-- Opening Marker --
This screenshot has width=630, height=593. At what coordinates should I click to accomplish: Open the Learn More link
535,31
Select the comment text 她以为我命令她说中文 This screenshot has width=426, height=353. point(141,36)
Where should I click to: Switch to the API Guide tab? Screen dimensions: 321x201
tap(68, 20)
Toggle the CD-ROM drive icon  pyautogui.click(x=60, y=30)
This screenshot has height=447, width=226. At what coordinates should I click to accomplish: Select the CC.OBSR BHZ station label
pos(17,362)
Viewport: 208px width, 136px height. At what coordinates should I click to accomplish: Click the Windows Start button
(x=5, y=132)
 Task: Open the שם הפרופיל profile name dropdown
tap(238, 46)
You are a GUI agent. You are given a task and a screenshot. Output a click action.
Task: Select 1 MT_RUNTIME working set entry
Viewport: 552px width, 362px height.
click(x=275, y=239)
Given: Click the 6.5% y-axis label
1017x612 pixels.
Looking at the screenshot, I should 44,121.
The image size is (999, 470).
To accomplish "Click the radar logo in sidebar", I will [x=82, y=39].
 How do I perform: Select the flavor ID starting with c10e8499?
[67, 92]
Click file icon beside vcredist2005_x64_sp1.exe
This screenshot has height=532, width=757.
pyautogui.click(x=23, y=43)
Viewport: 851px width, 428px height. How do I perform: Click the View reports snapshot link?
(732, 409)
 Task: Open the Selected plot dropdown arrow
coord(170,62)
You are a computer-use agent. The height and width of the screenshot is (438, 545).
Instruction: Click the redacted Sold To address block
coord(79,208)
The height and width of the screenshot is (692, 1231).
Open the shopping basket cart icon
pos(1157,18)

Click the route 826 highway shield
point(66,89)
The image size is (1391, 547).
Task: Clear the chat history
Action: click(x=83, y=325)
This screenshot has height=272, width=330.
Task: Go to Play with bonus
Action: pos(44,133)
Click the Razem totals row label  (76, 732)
-- Closing Marker --
Would you reproduce the material above in full, exactly as given?

This screenshot has width=630, height=593. At what coordinates should I click to accomplish: Open the Learn More link
535,31
Select the comment text 她以为我命令她说中文 This screenshot has width=426, height=353. point(141,36)
Where should I click to: Switch to the API Guide tab? Screen dimensions: 321x201
tap(68, 20)
Toggle the CD-ROM drive icon  pyautogui.click(x=60, y=30)
This screenshot has height=447, width=226. At what coordinates should I click to accomplish: Select the CC.OBSR BHZ station label
pos(17,362)
Viewport: 208px width, 136px height. At what coordinates should I click to accomplish: Click the Windows Start button
(x=5, y=132)
 Task: Open the שם הפרופיל profile name dropdown
tap(238, 46)
You are a GUI agent. You are given a task and a screenshot. Output a click action.
Task: Select 1 MT_RUNTIME working set entry
Viewport: 552px width, 362px height.
click(x=275, y=239)
Given: Click the 6.5% y-axis label
1017x612 pixels.
Looking at the screenshot, I should 44,121.
The image size is (999, 470).
To accomplish "Click the radar logo in sidebar", I will [x=82, y=39].
 How do I perform: Select the flavor ID starting with c10e8499?
[67, 92]
Click file icon beside vcredist2005_x64_sp1.exe
This screenshot has height=532, width=757.
pyautogui.click(x=23, y=43)
Viewport: 851px width, 428px height. How do I perform: Click the View reports snapshot link?
(732, 409)
 Task: Open the Selected plot dropdown arrow
coord(170,62)
You are a computer-use agent. The height and width of the screenshot is (438, 545).
Instruction: Click the redacted Sold To address block
coord(79,208)
The height and width of the screenshot is (692, 1231).
Open the shopping basket cart icon
pos(1157,18)

Click the route 826 highway shield
point(66,89)
The image size is (1391, 547).
Task: Clear the chat history
Action: click(x=83, y=325)
This screenshot has height=272, width=330.
Task: Go to Play with bonus
Action: pos(44,133)
Click the Razem totals row label  (76, 732)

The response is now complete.